Les hépiales se distinguent entre tous les papillons nocturnes par leurs antennes très courtes. Leurs chenilles vivent en terre et se nourrissent de racines. La plus importante à connaître est l’hépiale du houblon. Le mâle a les ailes blanches, un peu argentées, bordées d’un liséré rougeâtre. La femelle a les ailes supérieures d’un jaune vif, avec les bords et deux bandes obliques fauves. La chenille est blanchâtre, couverte de petits tubercules jaunes que surmonte un poil noir. Elle fait de grands dégâts dans les houblonnières en rongeant les racines. Pour la détruire, on conseille d’arroser les pieds de houblon avec de l’eau dans laquelle on a délayé de la fiente de porc. L’infection de cet arrosage la fait périr.

Dans l’intérieur des tiges du houblon vit la chenille de la pyrale, que voici. Le papillon a les ailes supérieures d’un jaune obscur, avec une bande dentelée d’un jaune serin et plusieurs taches rouges. Les ailes inférieures sont blanches, bordées de jaunâtre et tachées de pourpre.

Émile. — À la suite de cette pyrale, il y en a deux autres dans votre boîte.

Paul. — Ce sont les pyrales de la garance et du pastel. La garance était autrefois cultivée pour sa racine, qui fournissait une matière tinctoriale rouge, la plus belle et la plus solide de toutes.

Émile. — Le fichu des dimanches de mère Ambroisine était teint avec de la garance ?

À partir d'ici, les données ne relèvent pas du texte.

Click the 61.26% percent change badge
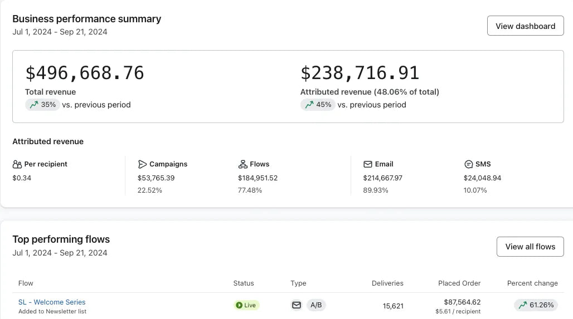Viewport: 573px width, 319px height. pyautogui.click(x=536, y=305)
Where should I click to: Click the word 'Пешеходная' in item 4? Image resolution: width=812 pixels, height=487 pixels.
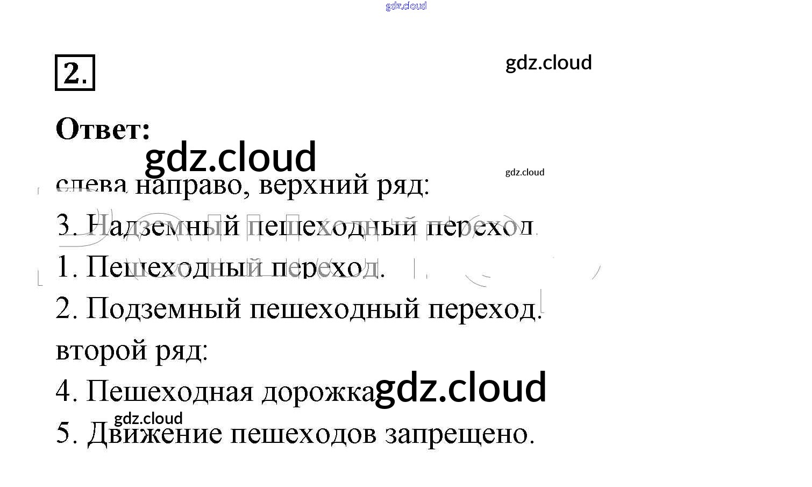169,391
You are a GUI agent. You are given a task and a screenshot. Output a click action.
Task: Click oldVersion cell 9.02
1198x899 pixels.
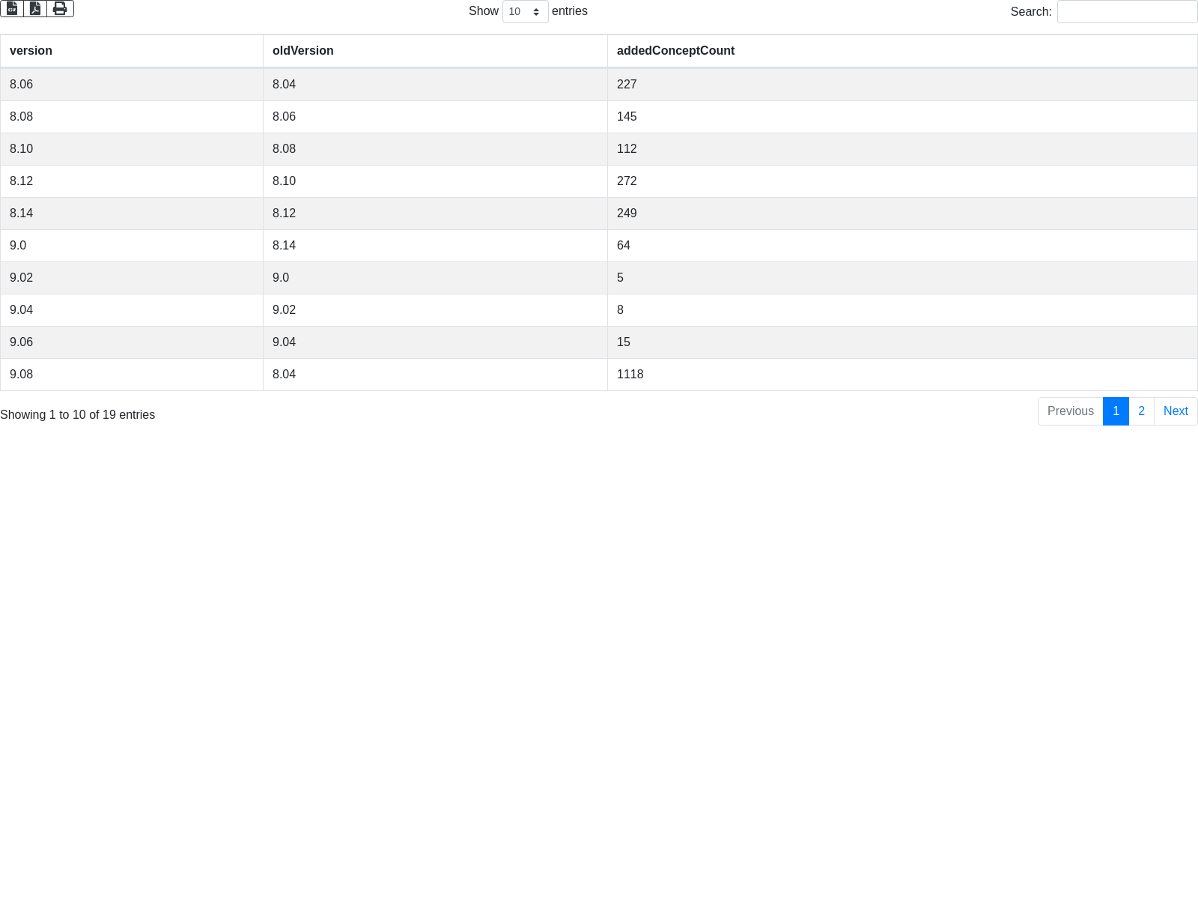click(x=284, y=310)
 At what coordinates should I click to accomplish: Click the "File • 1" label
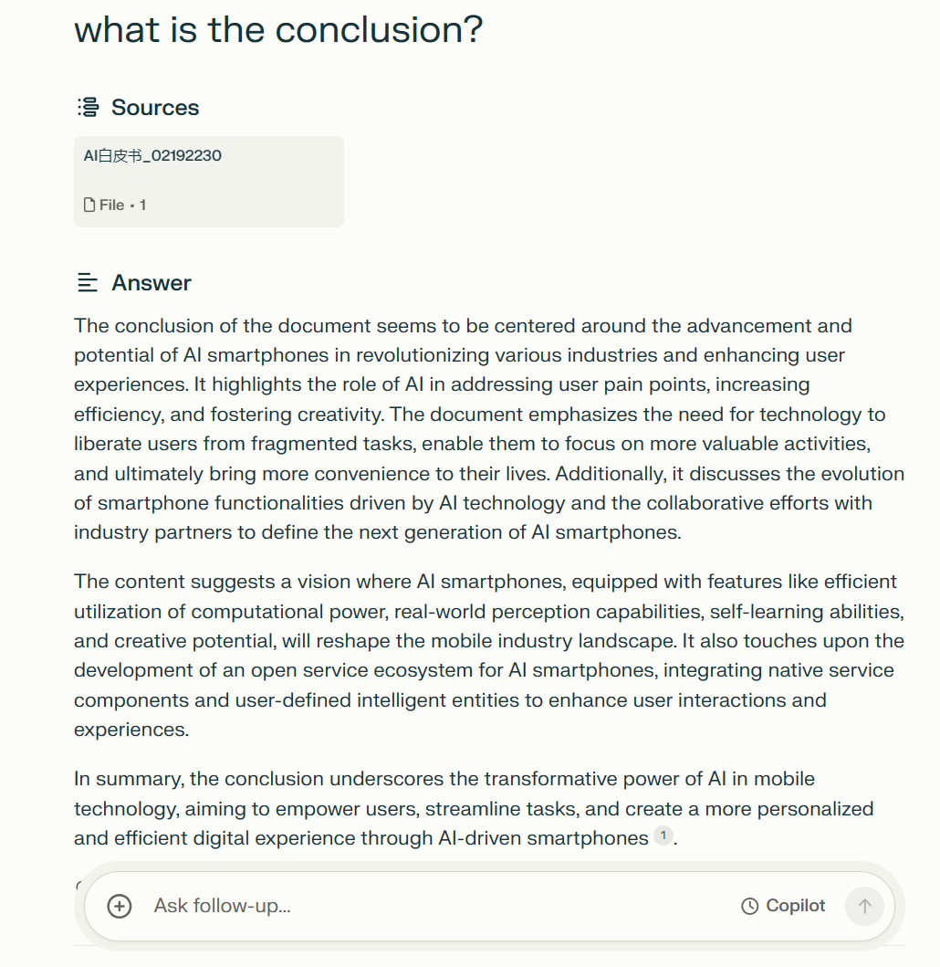(122, 205)
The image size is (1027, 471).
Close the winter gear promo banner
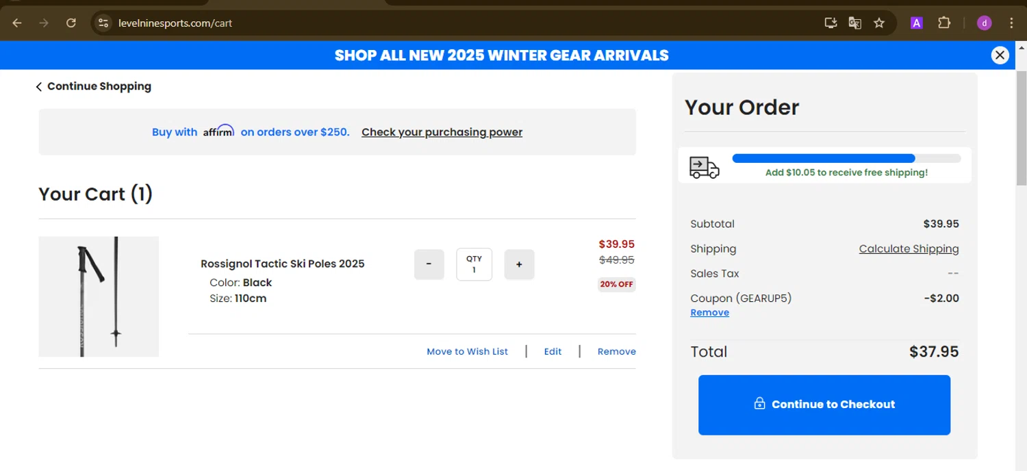tap(1000, 55)
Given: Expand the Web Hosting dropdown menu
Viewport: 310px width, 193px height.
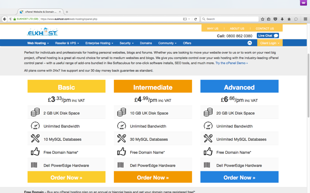Looking at the screenshot, I should (x=38, y=43).
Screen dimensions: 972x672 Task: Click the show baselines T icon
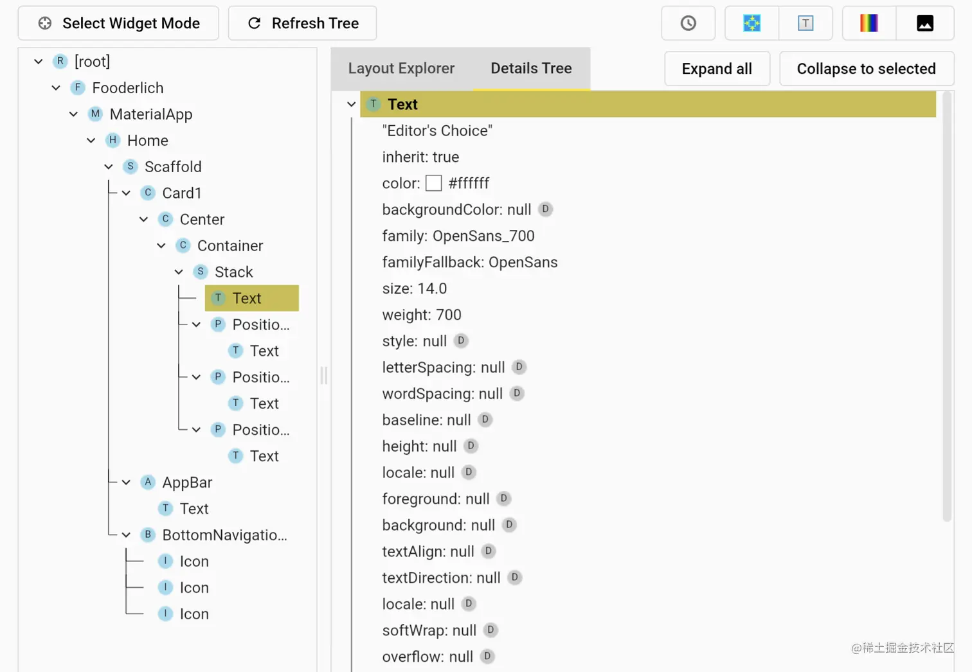806,23
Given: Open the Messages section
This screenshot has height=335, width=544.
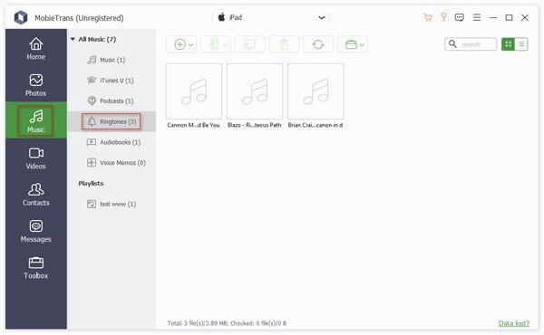Looking at the screenshot, I should [x=35, y=232].
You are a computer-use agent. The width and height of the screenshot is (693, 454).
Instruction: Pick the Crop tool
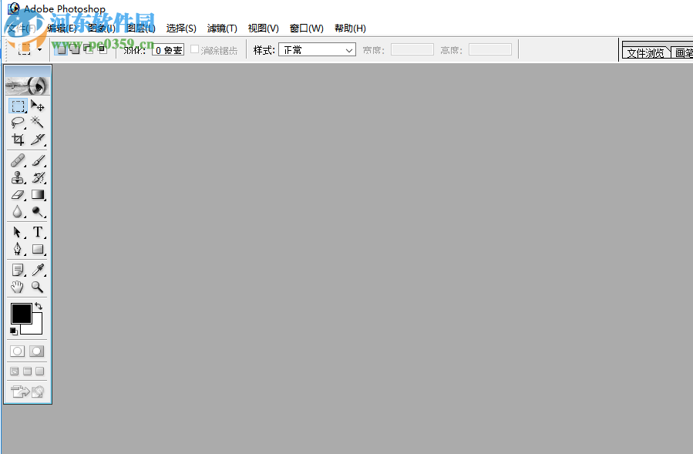[17, 140]
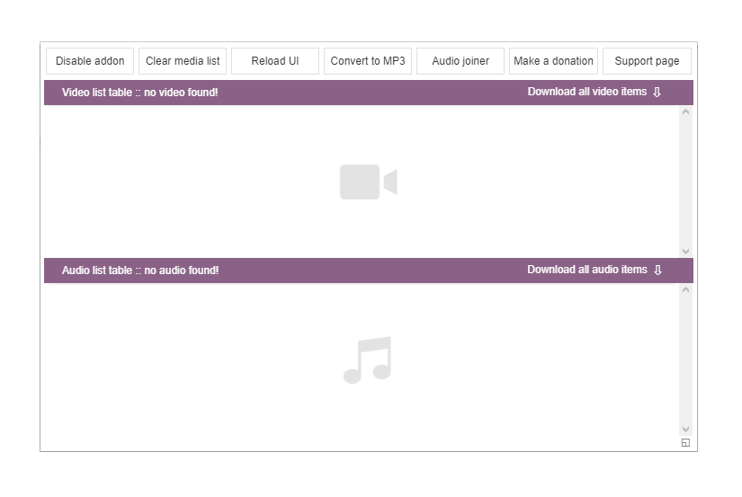Viewport: 742px width, 497px height.
Task: Click the audio download arrow icon
Action: [657, 270]
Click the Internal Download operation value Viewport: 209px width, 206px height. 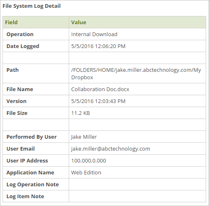[x=94, y=34]
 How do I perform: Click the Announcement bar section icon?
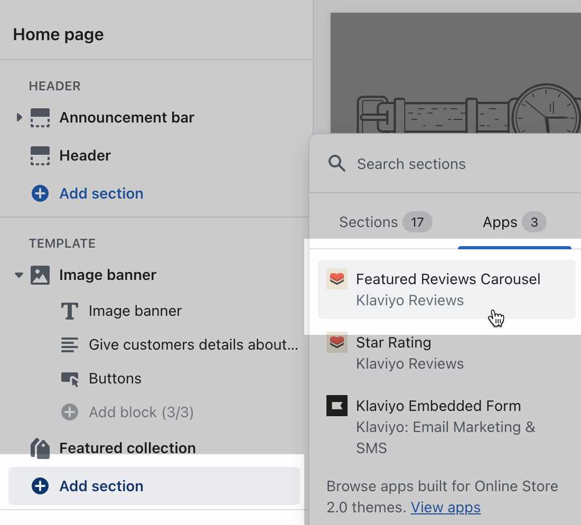coord(40,117)
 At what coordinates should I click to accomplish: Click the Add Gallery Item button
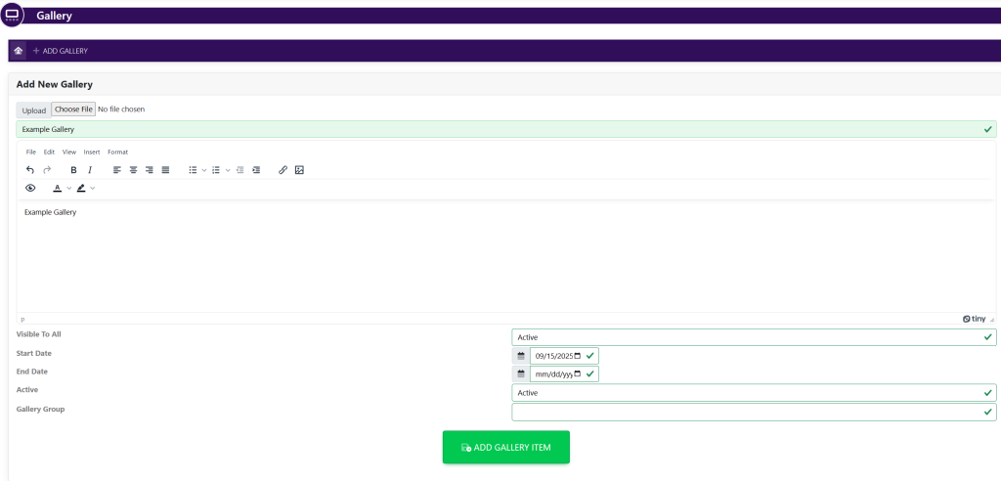(505, 447)
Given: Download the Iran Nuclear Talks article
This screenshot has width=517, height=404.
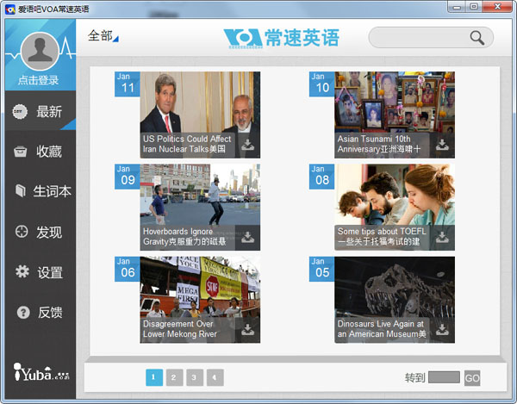Looking at the screenshot, I should (248, 145).
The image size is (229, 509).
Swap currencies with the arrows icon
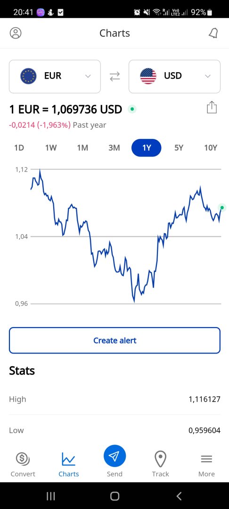click(115, 76)
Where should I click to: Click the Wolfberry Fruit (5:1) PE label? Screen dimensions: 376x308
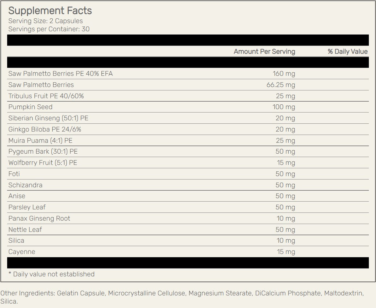43,162
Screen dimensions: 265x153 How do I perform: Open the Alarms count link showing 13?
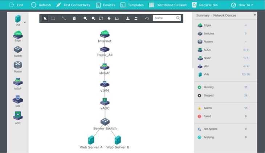coord(246,108)
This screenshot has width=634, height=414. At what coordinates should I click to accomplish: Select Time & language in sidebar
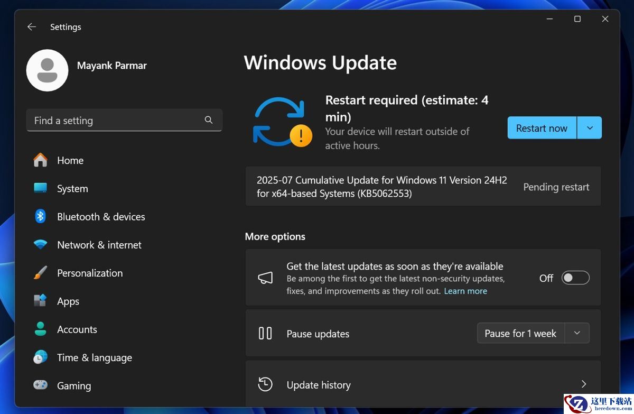coord(94,357)
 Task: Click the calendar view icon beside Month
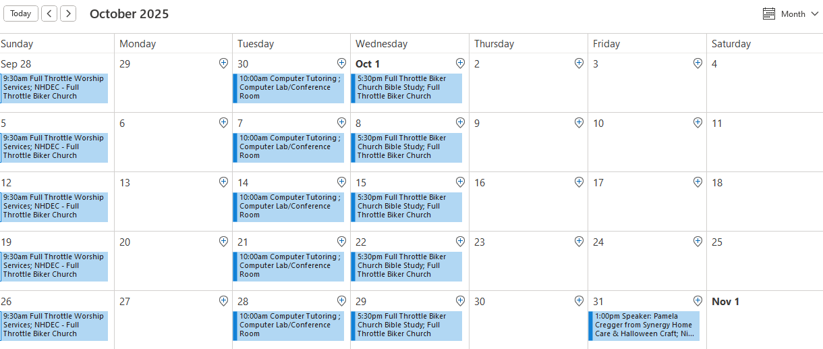pos(769,14)
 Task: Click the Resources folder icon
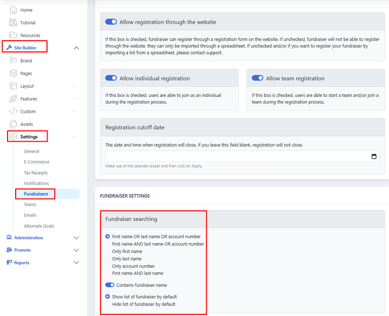pyautogui.click(x=14, y=35)
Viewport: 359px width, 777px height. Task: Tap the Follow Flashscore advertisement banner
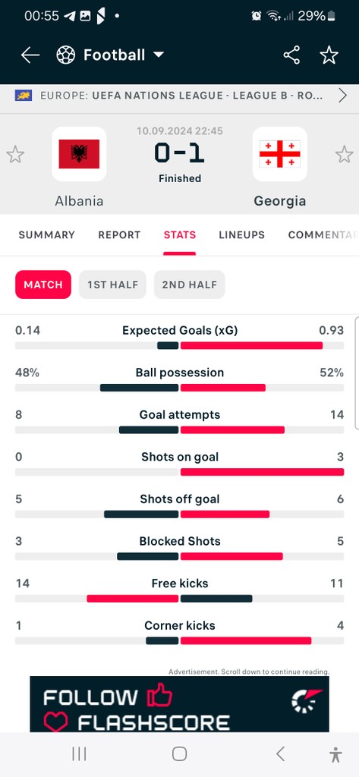[x=179, y=704]
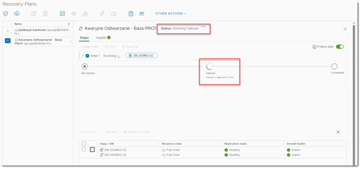This screenshot has width=361, height=169.
Task: Collapse the Awaryjne Odtwarzanie plan panel
Action: click(7, 41)
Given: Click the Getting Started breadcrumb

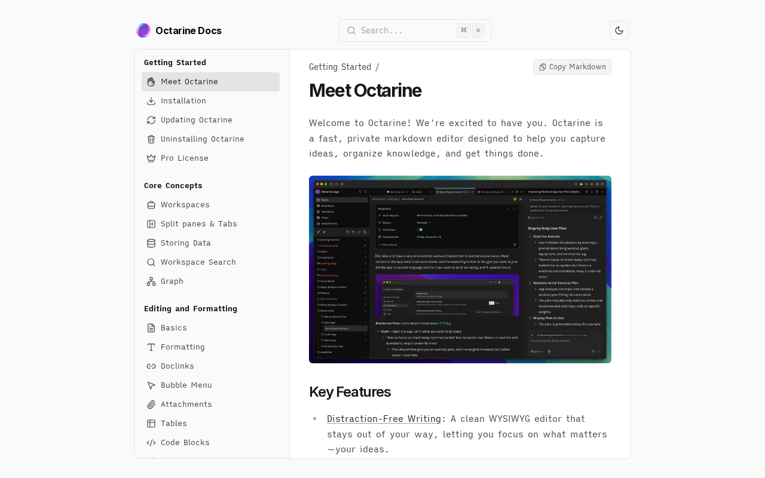Looking at the screenshot, I should coord(339,67).
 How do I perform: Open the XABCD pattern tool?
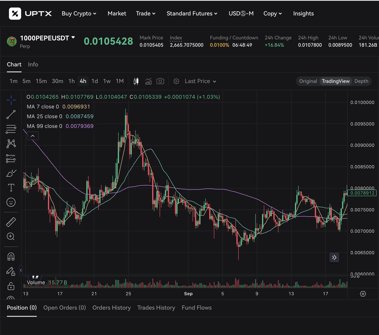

Paul. — Oui. En même temps que du rouge, il y a sur l’étoffe du noir, du rose, du grenat, du violet. La garance donnait toutes ces couleurs. On appliquait diverses drogues avec des moules en bois où étaient gravés les dessins que l’on voulait obtenir. Après cette préparation, le tissu était plongé dans l’eau bouillante où se trouvait de la racine de garance réduite en fine poudre. Toutes les couleurs se formaient à la fois, de teinte différente suivant la nature de la drogue appliquée. Ces couleurs, fort variées, avaient le grand avantage de ne jamais se ternir au soleil et de résister au savonnage ; aussi la garance fut-elle jadis la plus précieuse des matières employées en teinture. Ce fut une source de grandes richesses pour le département de Vaucluse et l’Alsace, seules contrées où l’on s’occupait de sa culture. Elle avait pour ennemie la pyrale que je vous montre. Au moment du sarclage, on détruisait sa chenille, qui rongeait le feuillage de la plante.

Le pastel est encore une plante tinctoriale. La matière verte de ses feuilles donne une belle couleur bleue par certaines préparations. La chenille d’une pyrale tordeuse ronge d’abord son feuillage, puis l’intérieur de la tige.